───── QUOTED PASSAGE ─────

3.1 Zigbee networking
This paper implements ZigBee communication function based on the ZigBee protocol stack Z-Stack introduced by TI. It supports a variety of microcontrollers, including CC2530 on-chip system, CC2520 in MSP430 series, LM3S9B96 in Stellaris series. This protocol stack includes a variety of network topologies and is widely used in ZigBee industry.
The protocol stack defines how communication hardware and software communicate across layers in different hierarchies. For the data sender, the information packets sent by the user pass through each protocol layer in order from high to low, and each layer's entity adds its own unique identity information in a defined format, reaching the physical layer, transferring in the physical link as a binary stream, and reaching the data receiver. When the data receiver receives the data stream, the data packet passes through each protocol layer in order from lowest to highest, and the entities of each layer extract the data information from the data packet in a predefined format that needs to be processed at this layer, and finally reach the application layer.

───── RECORDS SUPPLIED ─────

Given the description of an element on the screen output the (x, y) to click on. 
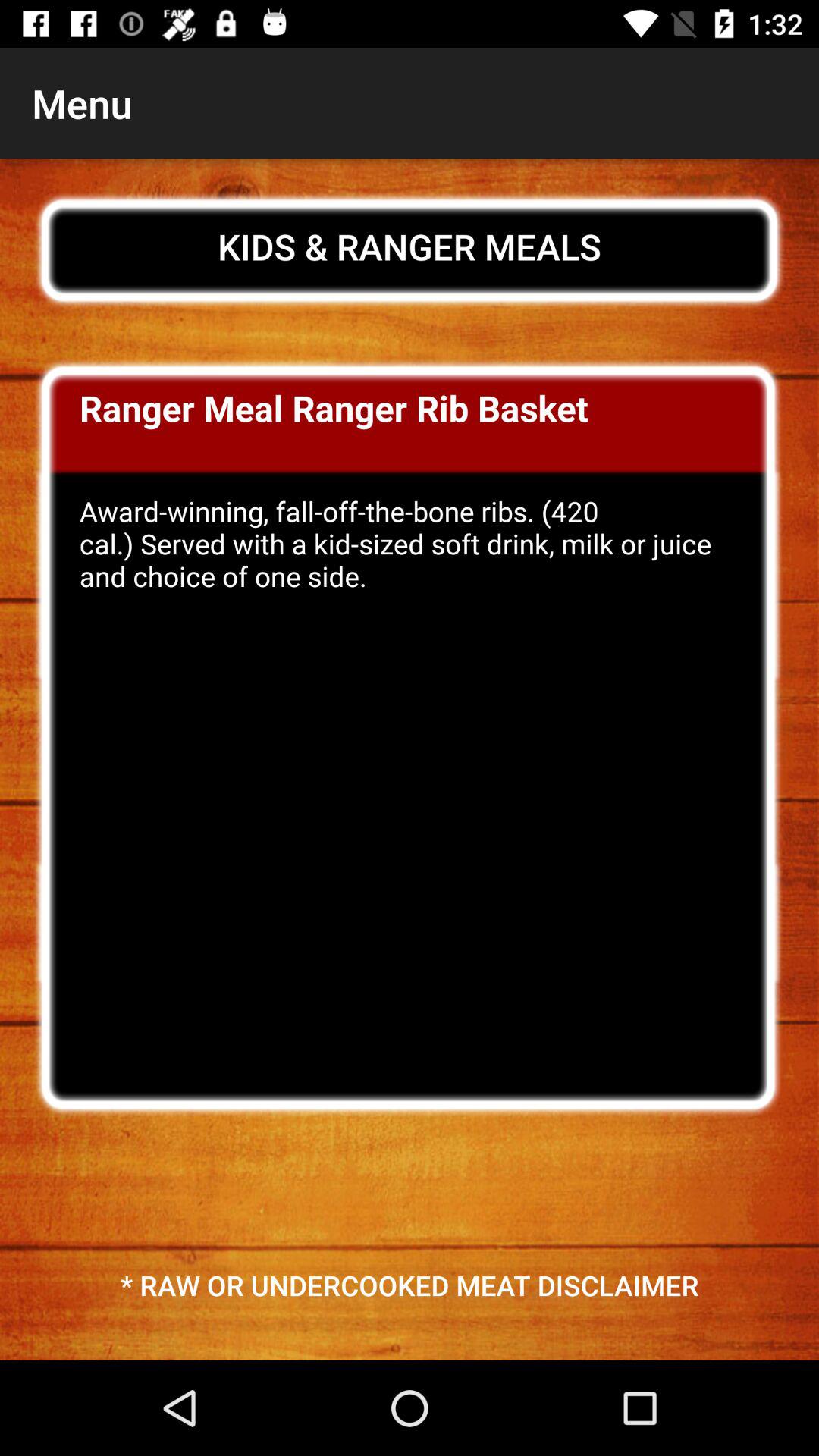
click the app above the ranger meal ranger (409, 246)
Given the description of an element on the screen output the (x, y) to click on. 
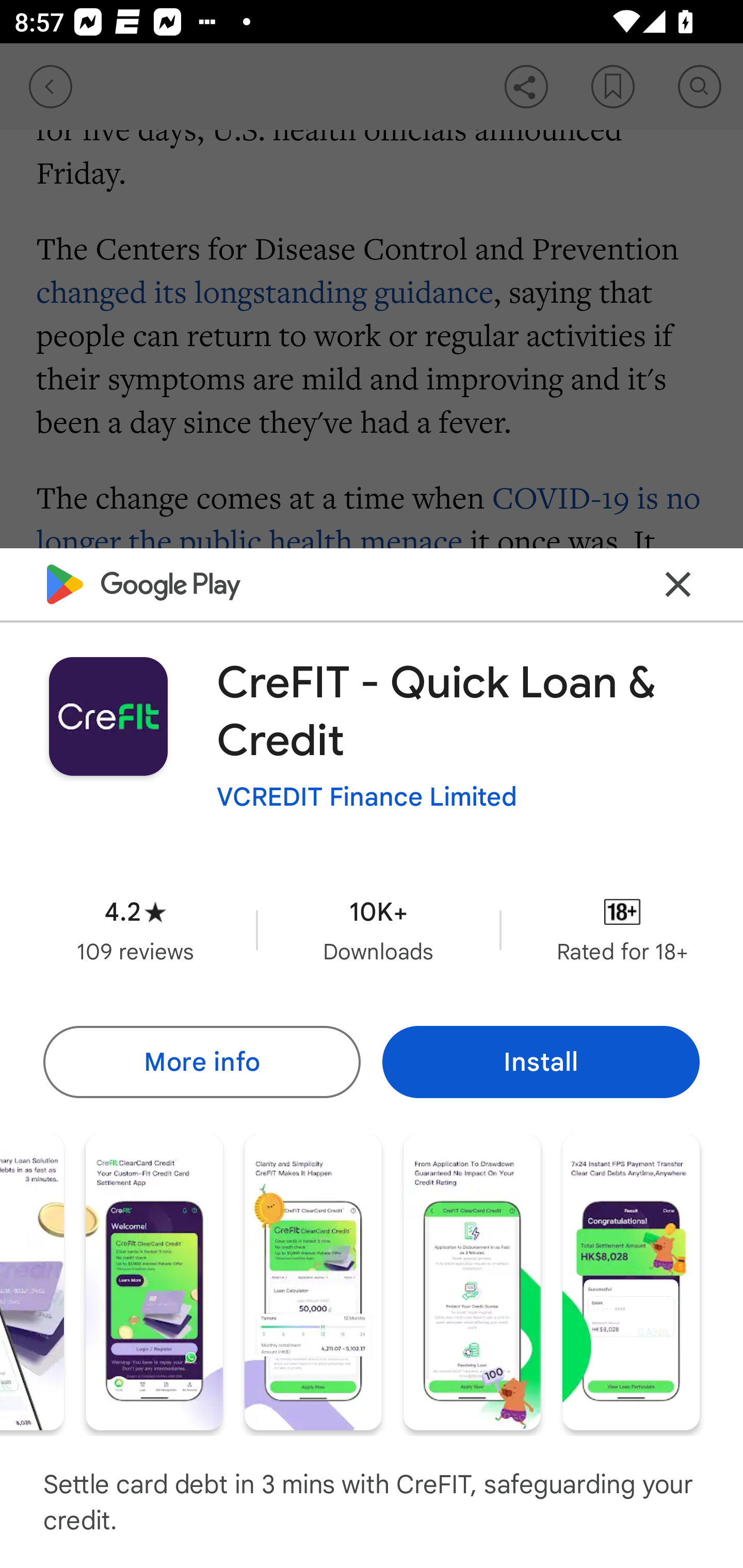
Close (677, 584)
VCREDIT Finance Limited (366, 796)
More info (201, 1061)
Install (540, 1061)
Screenshot "3" of "6" (153, 1281)
Screenshot "4" of "6" (312, 1281)
Screenshot "5" of "6" (471, 1281)
Screenshot "6" of "6" (630, 1281)
Given the description of an element on the screen output the (x, y) to click on. 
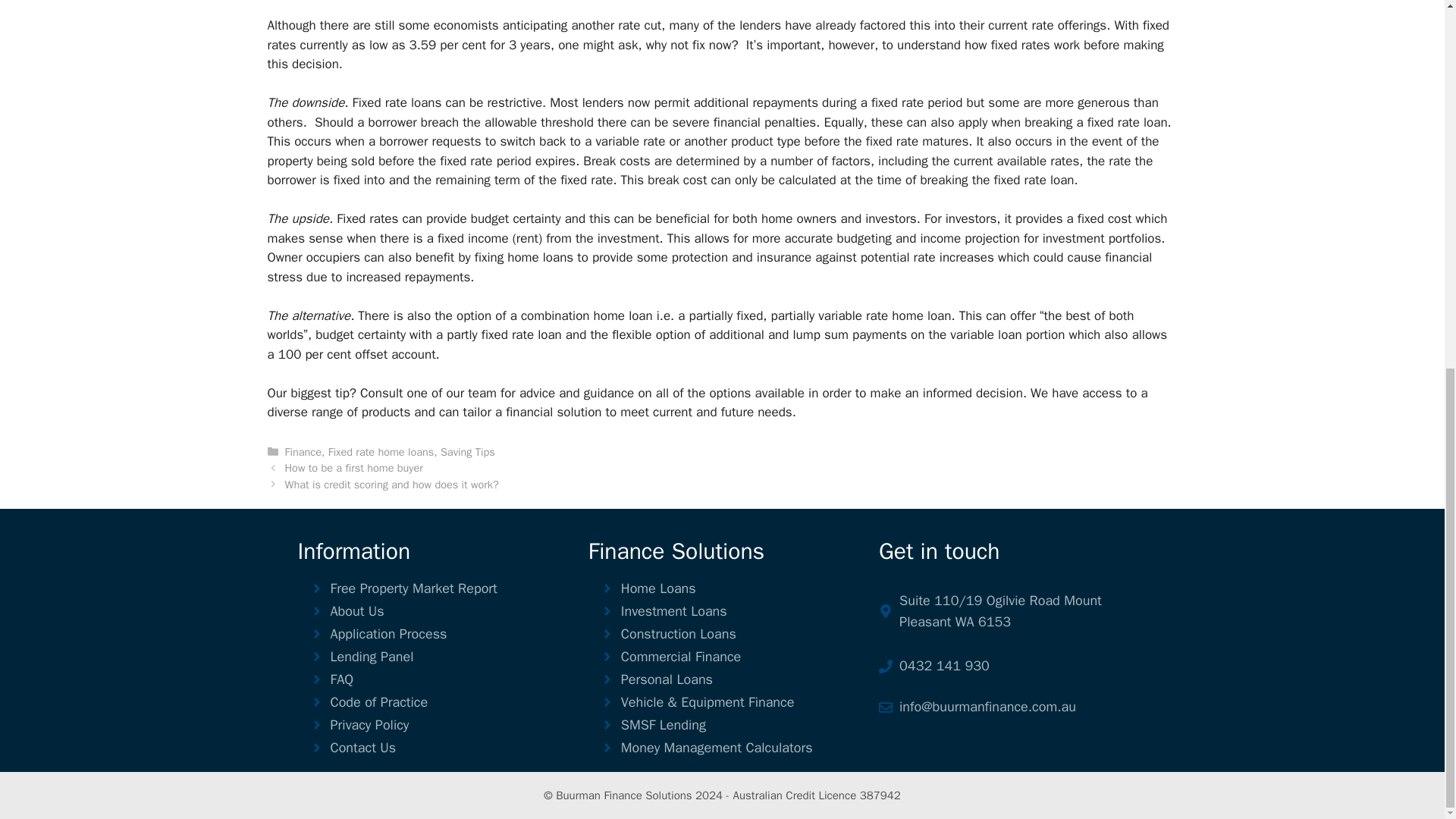
Finance (303, 451)
Given the description of an element on the screen output the (x, y) to click on. 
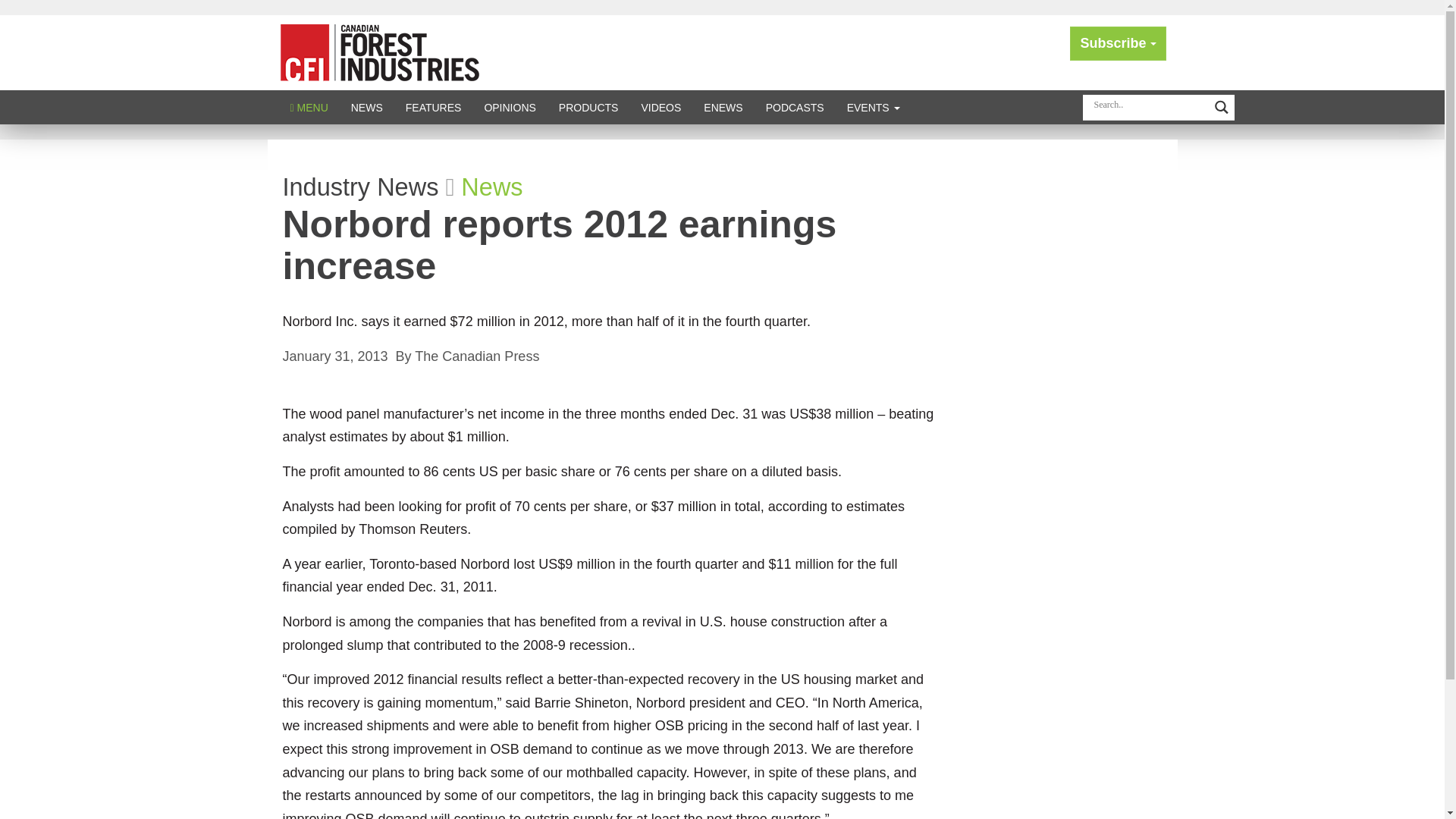
Wood Business (379, 51)
PRODUCTS (588, 107)
MENU (309, 107)
VIDEOS (660, 107)
OPINIONS (509, 107)
FEATURES (433, 107)
NEWS (366, 107)
ENEWS (723, 107)
Click to show site navigation (309, 107)
PODCASTS (794, 107)
Given the description of an element on the screen output the (x, y) to click on. 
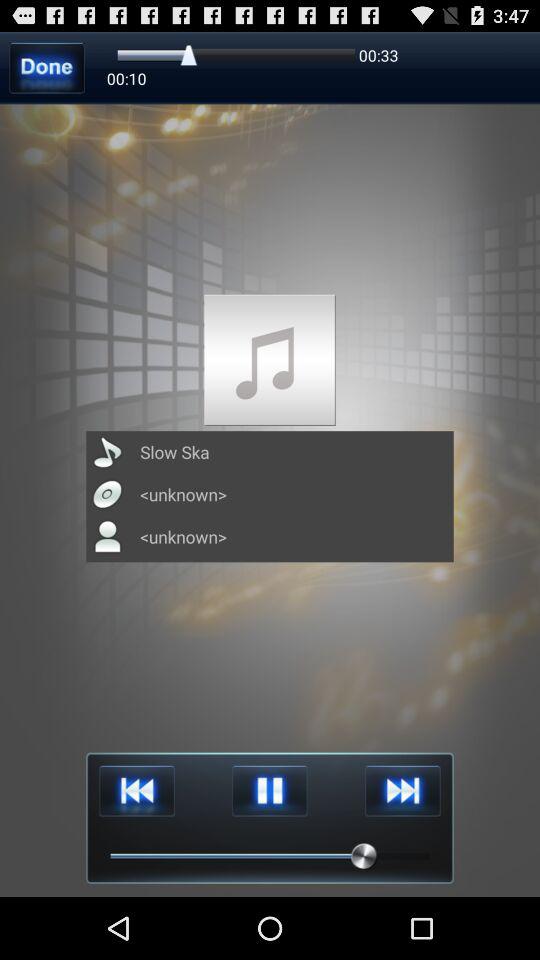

─────

» REQUESTS
a) Repeat the ZigBee networking passage word for word, starting at "The protocol stack" and ending at "the application layer.".
b) Extend the passage on ZigBee networking by writing what comes after its final sentence.
The data is unrelated to the passage on ZigBee networking.

» OUTPUTS IN ORDER
a)
The protocol stack defines how communication hardware and software communicate across layers in different hierarchies. For the data sender, the information packets sent by the user pass through each protocol layer in order from high to low, and each layer's entity adds its own unique identity information in a defined format, reaching the physical layer, transferring in the physical link as a binary stream, and reaching the data receiver. When the data receiver receives the data stream, the data packet passes through each protocol layer in order from lowest to highest, and the entities of each layer extract the data information from the data packet in a predefined format that needs to be processed at this layer, and finally reach the application layer.

b)
Fig1 shows the network structure of ZigBee, it contains two important roles: coordinator and terminal node, which together constitute the simplest ZigBee communication process. The internal network is 2.4G wireless communication interaction. The external network is peripheral devices such as sensors and the Internet. The control of household appliances and environmental monitoring functions can be achieved through the interaction between the internal network and the external network. The coordinator role is the relay of the entire ZigBee network, which scans the current network condition, chooses the appropriate channel and network ID, and then starts ZigBee network, in addition, it will participate in assisting in configuring security parameters and application bindings within the network. In short, the coordinator role is primarily responsible for starting and configuring the network. Once it has completed its work, it can choose to switch to the router role or exit the current network. Such a change will not have any impact on the network as a whole; the terminal node itself is not responsible for the overall work of the network, it only needs to have the ability to sleep and wake up, go to sleep when not working, extend standby time, and wake up quickly once it receives the wake-up command from the coordinator.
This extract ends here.